In their study, Feldman and DiSesa identified 12 TAVR programs in the greater Philadelphia metro region, which includes Delaware and parts of New Jersey. Szeto estimated the count at 14 or 15. Like the Temple team, he had doubts that so many hospitals could have sufficient volumes for all of them to rise from average to expert.
Low volumes and inefficient processes in a TAVR program could be a drag on finances for the entire valve center. Poor results could compromise its public standing and accreditation.
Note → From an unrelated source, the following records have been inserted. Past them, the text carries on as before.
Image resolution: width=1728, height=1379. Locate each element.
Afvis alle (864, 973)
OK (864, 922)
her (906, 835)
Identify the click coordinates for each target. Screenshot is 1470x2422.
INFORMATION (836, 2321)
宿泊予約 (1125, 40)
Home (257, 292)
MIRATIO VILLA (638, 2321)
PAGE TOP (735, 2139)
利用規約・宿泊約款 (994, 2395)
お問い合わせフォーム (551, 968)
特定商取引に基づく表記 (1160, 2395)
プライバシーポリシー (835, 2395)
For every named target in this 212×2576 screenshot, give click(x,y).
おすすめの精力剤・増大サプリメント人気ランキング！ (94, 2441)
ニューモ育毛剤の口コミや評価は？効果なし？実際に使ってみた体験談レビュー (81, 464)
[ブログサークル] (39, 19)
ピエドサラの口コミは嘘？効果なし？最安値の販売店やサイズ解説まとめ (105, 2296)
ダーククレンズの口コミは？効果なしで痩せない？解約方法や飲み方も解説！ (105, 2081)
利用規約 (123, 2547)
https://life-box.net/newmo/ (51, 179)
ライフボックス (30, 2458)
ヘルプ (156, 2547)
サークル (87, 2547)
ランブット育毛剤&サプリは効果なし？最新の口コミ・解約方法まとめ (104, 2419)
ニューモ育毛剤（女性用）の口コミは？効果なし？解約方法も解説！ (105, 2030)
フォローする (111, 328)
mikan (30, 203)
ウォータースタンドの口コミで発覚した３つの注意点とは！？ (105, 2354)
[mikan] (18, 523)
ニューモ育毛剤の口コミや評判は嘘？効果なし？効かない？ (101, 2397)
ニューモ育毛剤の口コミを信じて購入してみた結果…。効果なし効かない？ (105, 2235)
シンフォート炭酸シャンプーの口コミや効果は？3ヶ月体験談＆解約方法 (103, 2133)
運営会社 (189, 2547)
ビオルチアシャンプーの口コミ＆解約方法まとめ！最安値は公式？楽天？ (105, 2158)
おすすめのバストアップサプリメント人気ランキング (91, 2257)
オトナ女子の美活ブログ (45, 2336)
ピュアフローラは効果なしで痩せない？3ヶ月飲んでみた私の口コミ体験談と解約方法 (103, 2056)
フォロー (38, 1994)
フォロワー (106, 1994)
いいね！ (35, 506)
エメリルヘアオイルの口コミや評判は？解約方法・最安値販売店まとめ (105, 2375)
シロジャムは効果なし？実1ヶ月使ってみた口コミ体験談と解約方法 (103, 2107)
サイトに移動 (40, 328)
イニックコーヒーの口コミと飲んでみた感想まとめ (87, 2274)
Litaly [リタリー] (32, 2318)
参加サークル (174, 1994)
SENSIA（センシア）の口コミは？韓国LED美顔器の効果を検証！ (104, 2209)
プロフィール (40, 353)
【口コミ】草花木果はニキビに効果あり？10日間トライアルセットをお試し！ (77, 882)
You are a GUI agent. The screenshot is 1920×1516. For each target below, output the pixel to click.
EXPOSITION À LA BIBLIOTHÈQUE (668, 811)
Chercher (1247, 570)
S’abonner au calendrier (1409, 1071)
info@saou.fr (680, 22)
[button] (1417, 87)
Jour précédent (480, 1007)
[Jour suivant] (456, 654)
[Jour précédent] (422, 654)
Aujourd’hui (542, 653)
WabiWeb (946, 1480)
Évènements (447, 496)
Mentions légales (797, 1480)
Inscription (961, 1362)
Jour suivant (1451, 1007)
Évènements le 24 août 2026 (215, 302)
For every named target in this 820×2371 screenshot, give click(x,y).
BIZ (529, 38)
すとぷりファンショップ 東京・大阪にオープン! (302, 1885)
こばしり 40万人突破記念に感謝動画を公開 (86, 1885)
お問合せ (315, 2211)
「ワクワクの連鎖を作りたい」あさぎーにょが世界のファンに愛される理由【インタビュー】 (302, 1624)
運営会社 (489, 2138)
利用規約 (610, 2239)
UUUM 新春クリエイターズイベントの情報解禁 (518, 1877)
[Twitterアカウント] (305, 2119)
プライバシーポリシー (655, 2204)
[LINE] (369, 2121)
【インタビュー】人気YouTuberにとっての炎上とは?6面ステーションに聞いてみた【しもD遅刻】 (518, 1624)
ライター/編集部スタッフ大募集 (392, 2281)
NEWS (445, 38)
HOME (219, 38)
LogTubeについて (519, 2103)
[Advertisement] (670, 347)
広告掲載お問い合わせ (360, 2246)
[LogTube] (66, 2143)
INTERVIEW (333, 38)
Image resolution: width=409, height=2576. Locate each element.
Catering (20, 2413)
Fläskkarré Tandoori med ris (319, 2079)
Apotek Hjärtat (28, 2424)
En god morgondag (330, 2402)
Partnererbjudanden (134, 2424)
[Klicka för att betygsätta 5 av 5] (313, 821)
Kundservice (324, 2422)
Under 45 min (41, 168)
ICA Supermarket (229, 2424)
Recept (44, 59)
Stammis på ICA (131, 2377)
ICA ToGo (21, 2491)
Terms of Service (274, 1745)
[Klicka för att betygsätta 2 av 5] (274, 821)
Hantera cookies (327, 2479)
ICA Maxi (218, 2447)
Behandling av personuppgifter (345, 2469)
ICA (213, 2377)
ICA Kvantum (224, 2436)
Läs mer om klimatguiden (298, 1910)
Nonetheless, “No hospital and no physician wants to be perceived as not doing TAVR because it makes them seem less capable than the institutions that are doing TAVR,” Feldman observes. “If you are not good enough to do TAVR, might you also not be good enough to do bypass surgery or electrophysiology cases or what have you?”
“If you run a TAVR program poorly, there will be negative financial implications for your institution,” Szeto acknowledges. “However, if you are going to be a comprehensive cardiac program in 2014, you have to offer TAVR. I don’t see how you cannot and stay competitive.”
In contrast to Philadelphia, Feldman and Di-Sesa found that in the New York City boroughs, there were 0.96 TAVR programs per million and the smallest TAVR program reported an average 217 SAVRs annually. They credited consolidation and New York’s certificate-of-need system, which gives the state oversight on equipment acquisitions, for facilitating collaboration.
Regions such as Philadelphia, where consolidation hasn’t occurred, are hampered by federal regulations such as anti-kickback laws and Stark rules that are designed to protect patients from physicians and hospitals who engage in deals for financial gain. The unintended consequence is that independent hospitals can’t work together.
His solution? A federal waiver that allows independent hospitals to partner in a revenue-sharing regional center of excellence. “If two hospitals are getting together to do a service, and by getting together they will improve outcomes and lower costs,” then they should qualify for the waiver, he says. “[It] is what we are all trying to do, so value can go up.”